While I completely agree that yards per pass attempt is the most valuable passing statistic, I also think it can be adjusted slightly to better capture the issue Seth is looking at here. Specifically, you can factor in interceptions using a simple rule of thumb. This is relevant here particularly for the raw numbers between Graham Harrell's first season, in 2006, and B.J. Symons's first and only season, in 2003.

- With raw numbers, Symons threw for 5336 yards on 666 attempts, for a yards per attempt of 8.01. He also threw 21 interceptions.

- For Harrell in 2006, he threw for 4555 yards on 617 attempts, along with only 11 interceptions.

What the stat guys are doing now is subtracting 45 yards for every INT thrown: they've crunched the numbers, and this is about what it takes away from you in terms of field position, scoring probability, etc.

If you did that for Harrell in 2006 (multiplying 11 times 45 yards and subtracting that from his raw passing yards) you get him 4060 adjusted total yards. Compare that with Symons' 21 INTs, which brings his total down to 4391. This makes their adjusted yards per attempt stats now 6.58 (Harrell) and 6.59 (Symons) -- nearly the same, though by different roads. Interesting, no?

The other X factor is QB sacks/runs. College stats make this hard of course: in the NFL, sacks are counted against passing yards and thus factored into yards per attempt. For Texas Tech QBs I think the safest thing is to just count the rushing attempts and yards all as part of the adjusted yards per attempt. (If this was Oregon or Tebow at Florida it'd be very difficult to do this without completely going back to the raw data and recreating the "sacks" and "yards lost by sack" statistics.)

Harrell's rushing stats in 2006 were 32 rushing attempts for -66 yards. Throwing that with the above adjusted numbers makes his new adjusted-adjusted total yards 3994, his total adjusted-adjusted attempts 649, and his adjusted-adjusted yards per pass attempt 6.15.

For Symons, in 2003 he rushed 74 times for 140 yards. Adding this to his passing attempts/yards we get 740 attempts and 4531 adjusted-adjusted yards. (I know that this number, unlike Harrell's, is actually positive, but I think it defensible to add it all back in because few Tech QB runs -- other than sneaks -- are called run plays.) So the adjusted yards per attempt is 6.12.

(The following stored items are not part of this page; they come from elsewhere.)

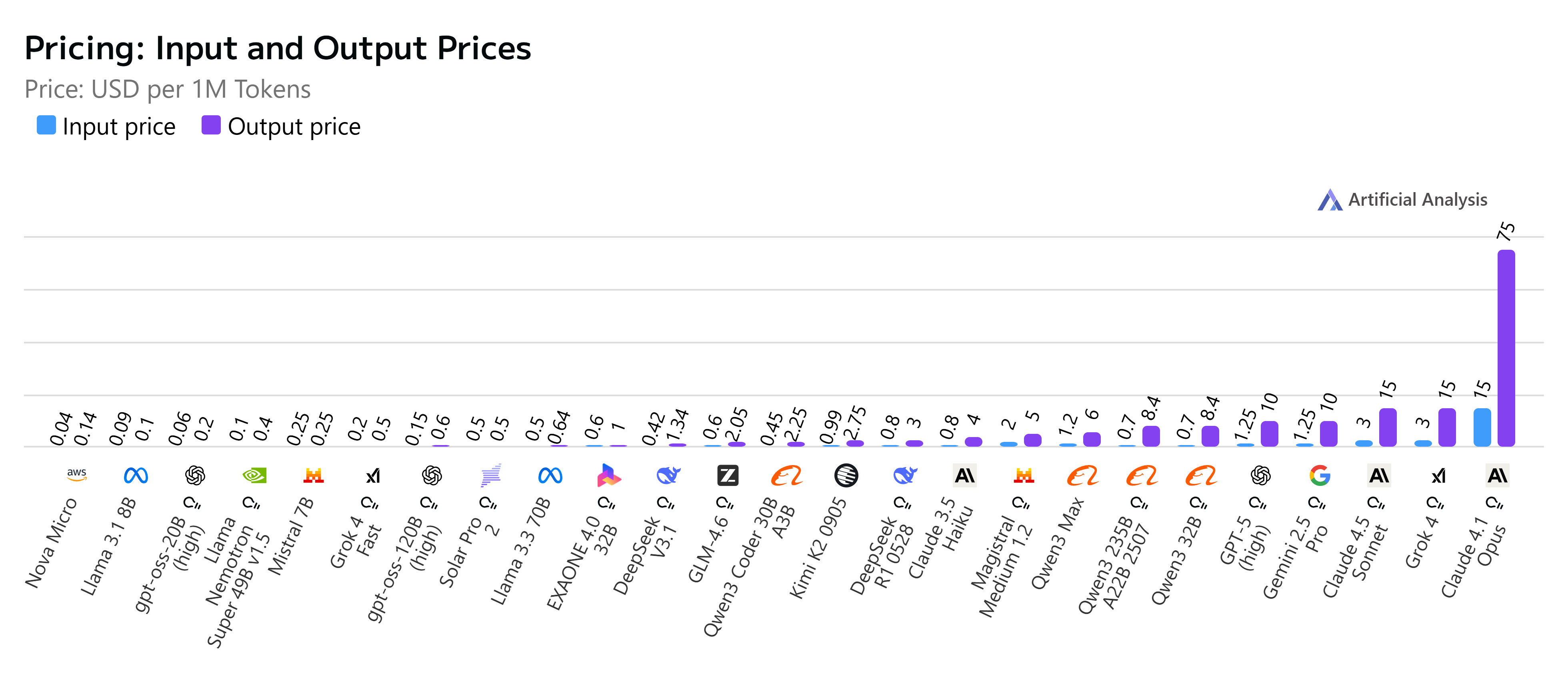
Task: Click the Anthropic logo for Claude 4.1 Opus
Action: click(x=1497, y=475)
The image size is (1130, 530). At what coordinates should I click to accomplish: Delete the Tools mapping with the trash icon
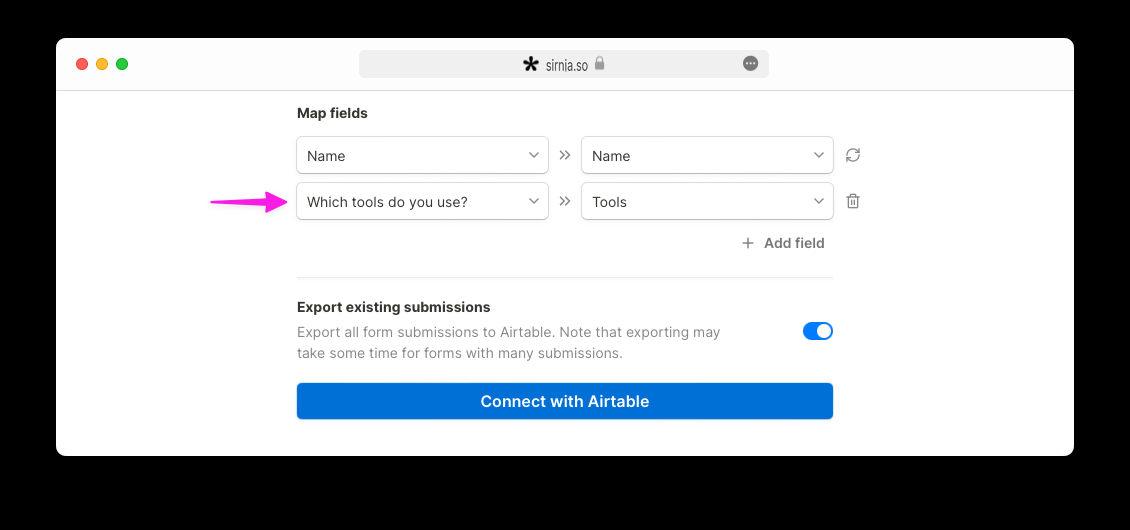(x=853, y=201)
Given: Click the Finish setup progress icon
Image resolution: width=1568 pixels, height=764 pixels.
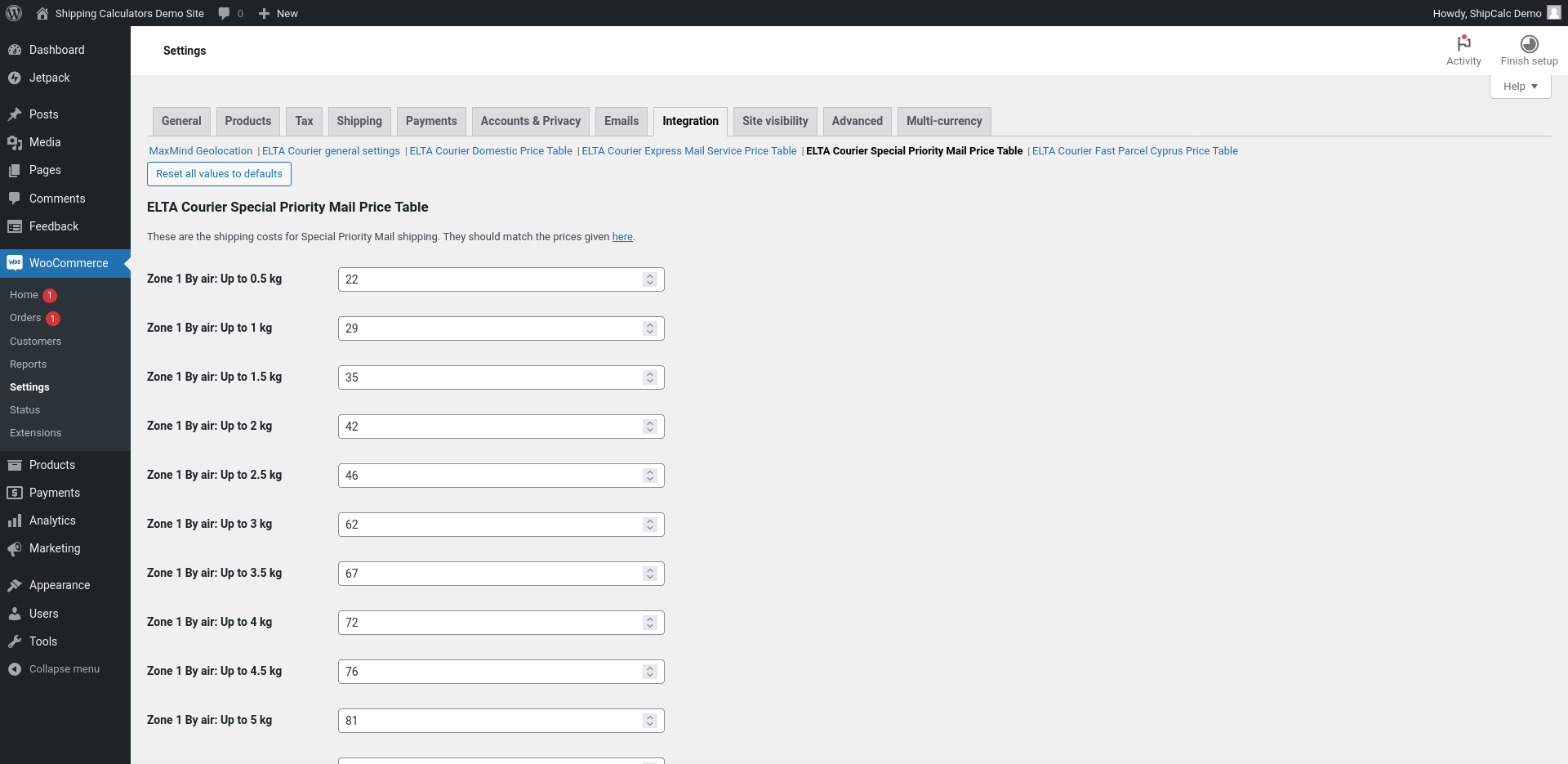Looking at the screenshot, I should click(x=1529, y=43).
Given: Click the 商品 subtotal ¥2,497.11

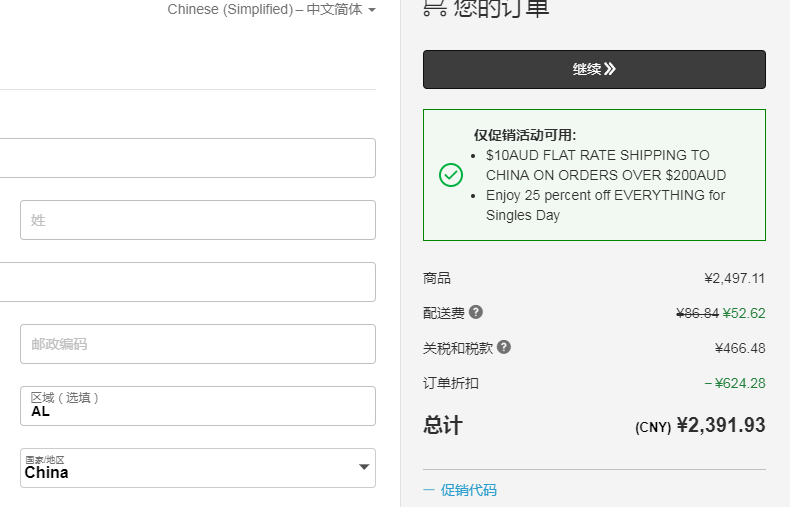Looking at the screenshot, I should (x=734, y=278).
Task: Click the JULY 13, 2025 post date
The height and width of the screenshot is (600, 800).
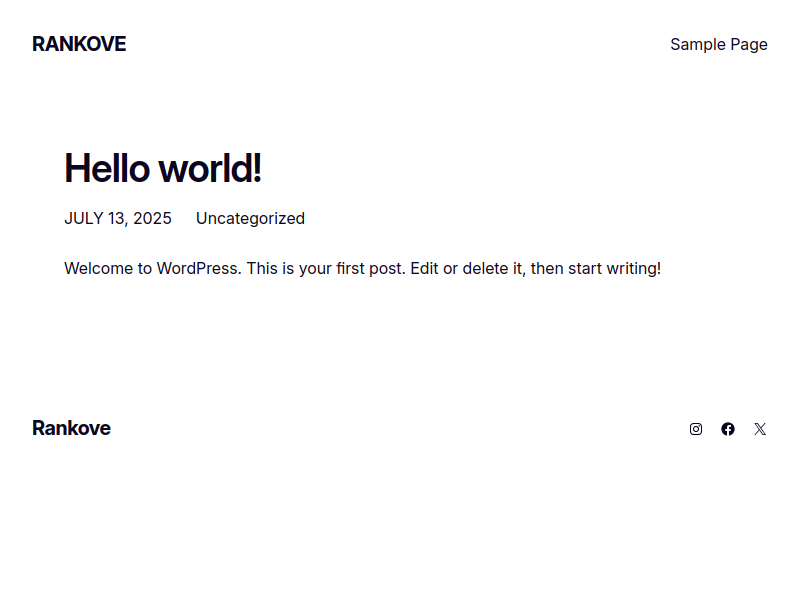Action: coord(118,218)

So Harrell actually beats out Symons in adjusted-adjusted yards per attempt, 6.15 to 6.12, though that's basically too close to make a call. I think it reinforces Seth's point that Leach has gotten it done with QBs of vastly different styles, especially considering these two guys were (probably) the best of that run by Leach where each first-year QB excelled that Harrell broke by starting more than one season.

In any event, the real point of this is to show how you might compare apples to oranges for any system or QB, with a guy like Symons who was acting as more of a gunslinger and Harrell who -- within the confines of Leach's wide-open offense -- was operating slightly more conservatively.

(I don't have exact cites but credit must be due to Advanced NFL Stats and the Pro Football Reference Blog, both of whom have undertaken similar analyses.)


Anonymous said...

The implied assumption being that the pass protection, receivers, running game, and quality of defenses faced were the same for each QB.


Chris said...


And what, instead, would you propose? Limiting judgments entirely to "hey, he looks good"?